== Description of the task ==
No picture belongs in the answer, which must hold exactly the lines from the one with "Task: Select Return orders in sidebar" through the final line below.

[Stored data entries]
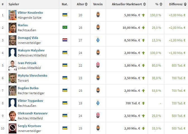Screen dimensions: 188x134
Task: Open Maksym Malyshev player link
Action: tap(31, 50)
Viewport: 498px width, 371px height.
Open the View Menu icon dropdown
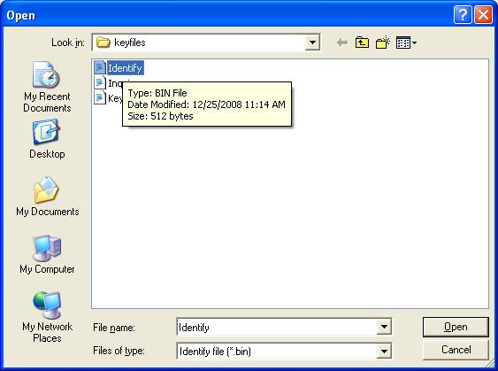point(406,43)
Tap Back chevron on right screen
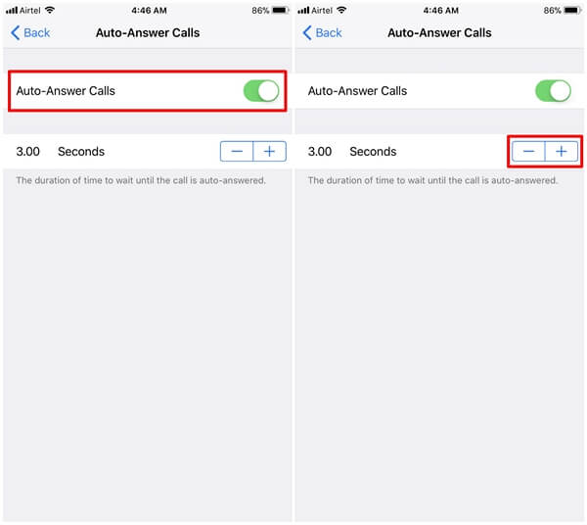Viewport: 587px width, 525px height. pos(307,33)
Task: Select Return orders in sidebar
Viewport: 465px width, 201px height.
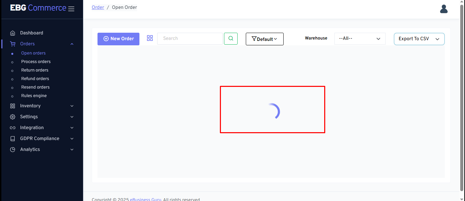Action: (x=35, y=70)
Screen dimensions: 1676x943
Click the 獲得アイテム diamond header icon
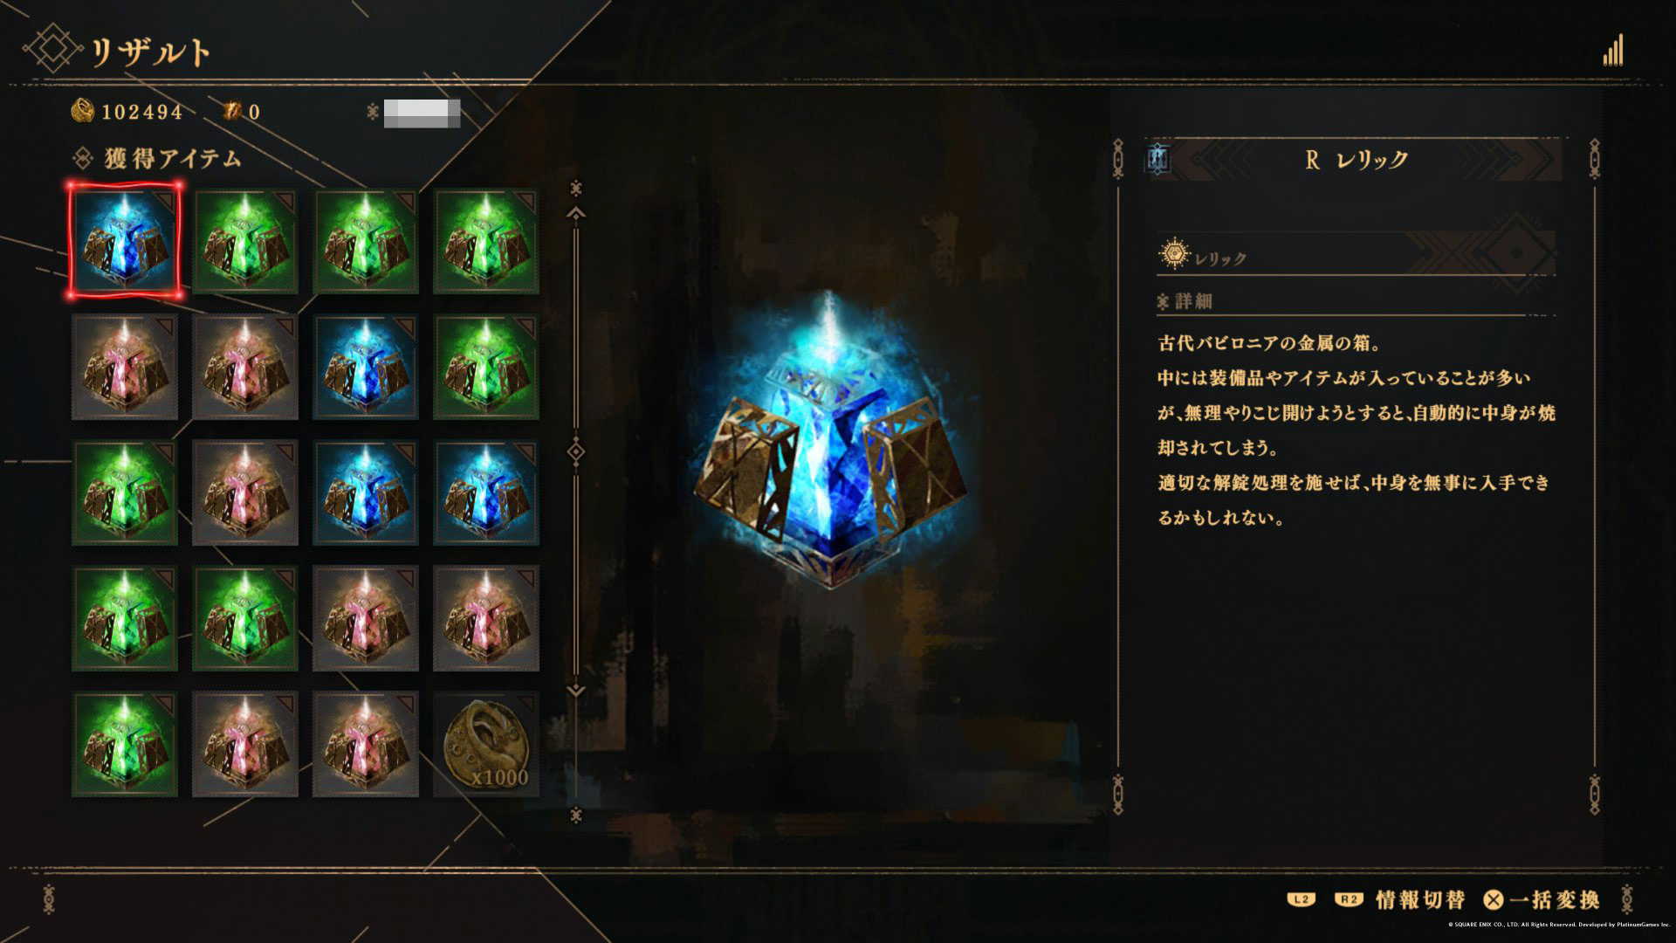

== Exercise output ==
Task: Select Return orders in sidebar
Viewport: 465px width, 201px height.
Action: (x=35, y=70)
Screen dimensions: 1676x943
Click the 獲得アイテム diamond header icon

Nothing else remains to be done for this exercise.